**EXCERPTED TEXT**
** begin **

Computes a robust estimate of a covariance matrix and mean vector.
Required Arguments
WGHTS — User-supplied SUBROUTINE to compute observation weights. The form is CALLWGHTS (R, NVAR, PERCNT, UU, WW, UP), where
R – Distance of observation from the mean vector at which weights are to be computed. (Input) UU, WW, and UP are to be computed at distance R.
NVAR – Number of variables. (Input)
PERCNT – Percentage of outliers expected. (Input)
UU – Value of covariance matrix weighting function at distance R. (Output)
WW – Value of mean vector weighting function at distance R. (Output)
UP – Value of first derivative of UU with respect to R. (Output)
WGHTS must be declared EXTERNAL in the calling program. A standard weighting subroutine is provided as routine R5COV/DR5COV. See the Description section for further description of the subroutine WGHTS.
X — NOBS by NVAR + m matrix containing the data. (Input) m is 0, 1, 2, or 3 depending upon whether any columns in X contain frequencies, weights or group numbers.
IND — Vector of length NVAR containing the column numbers in X for which covariances are desired. (Input)
XMEAN — NGROUP by NVAR matrix containing the estimates of the location parameters in each group. (Output, if INIT≠ 2; input/output, otherwise) Row i of XMEAN contains the location estimates for the variables in group i. The columns of XMEAN are in the order specified by IND.

** end **

**DATASET ROWS**
** begin **

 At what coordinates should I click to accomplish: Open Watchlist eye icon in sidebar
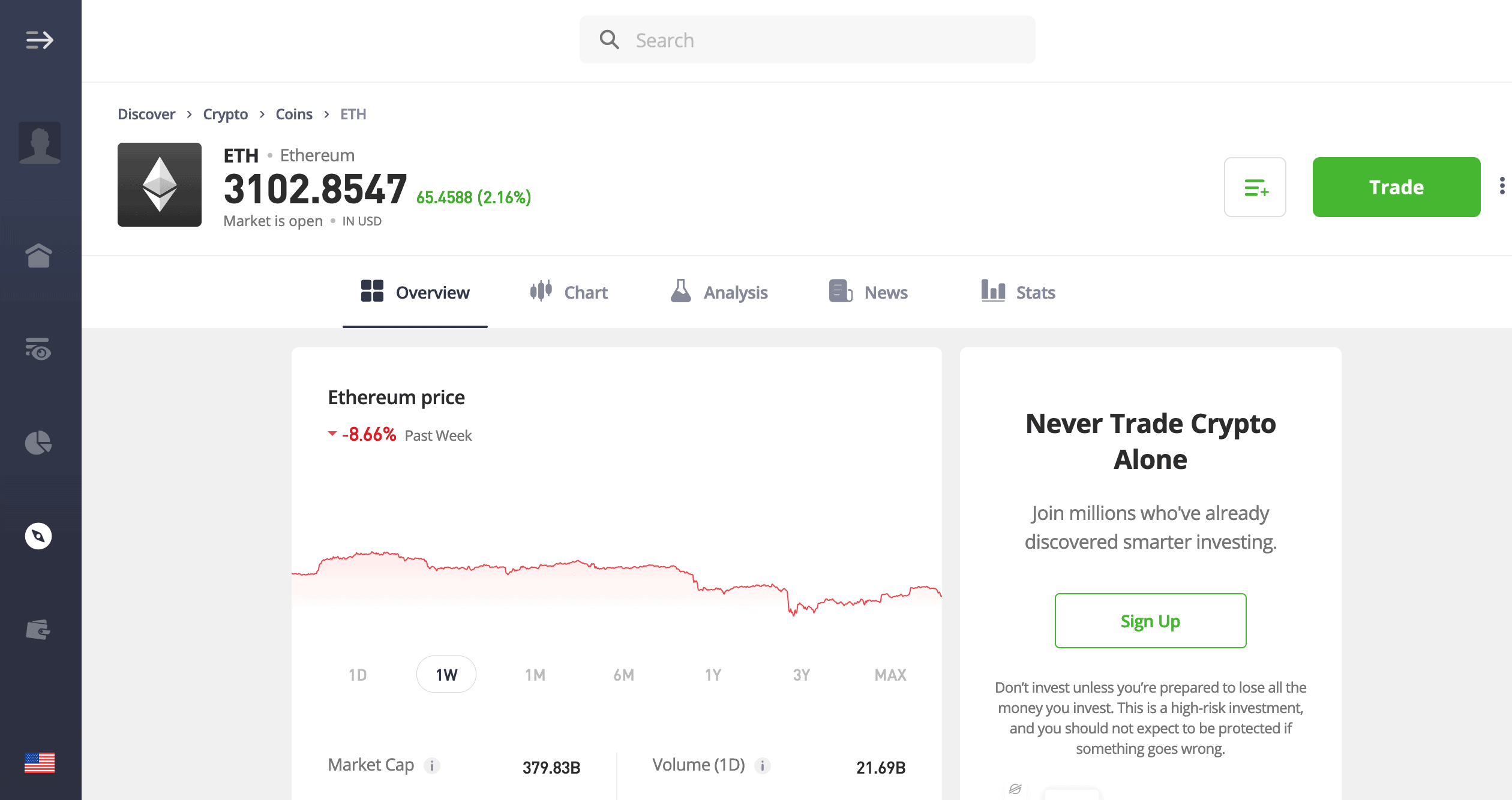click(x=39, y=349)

** end **
** begin **

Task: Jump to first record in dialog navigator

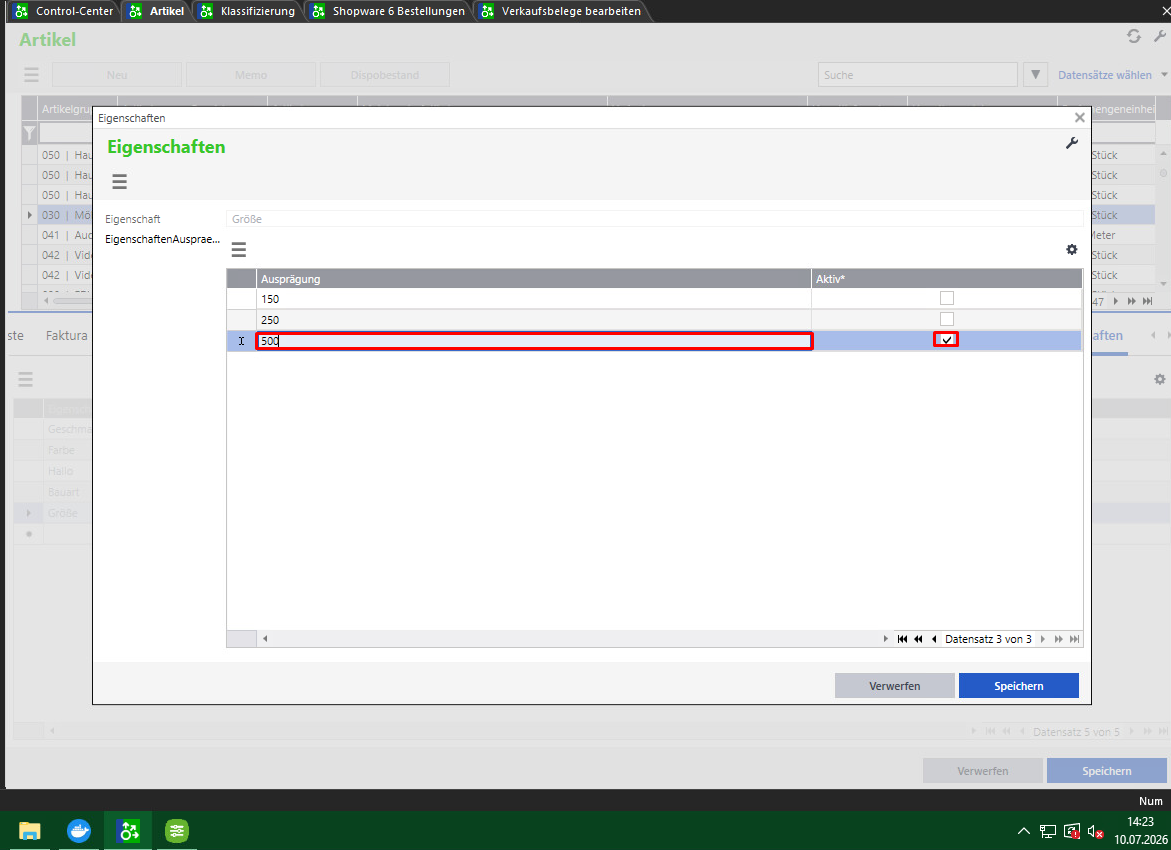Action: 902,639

** end **

**WORK TO COMPLETE**
Answer these questions from the robust covariance routine reference:
(a) What does the output UU give?
(b) How must WGHTS be declared in the calling program?
(c) What does row i of XMEAN contain?

**TASK RESPONSE**
(a) The value of the covariance matrix weighting function at distance R.
(b) As EXTERNAL.
(c) The location estimates for the variables in group i.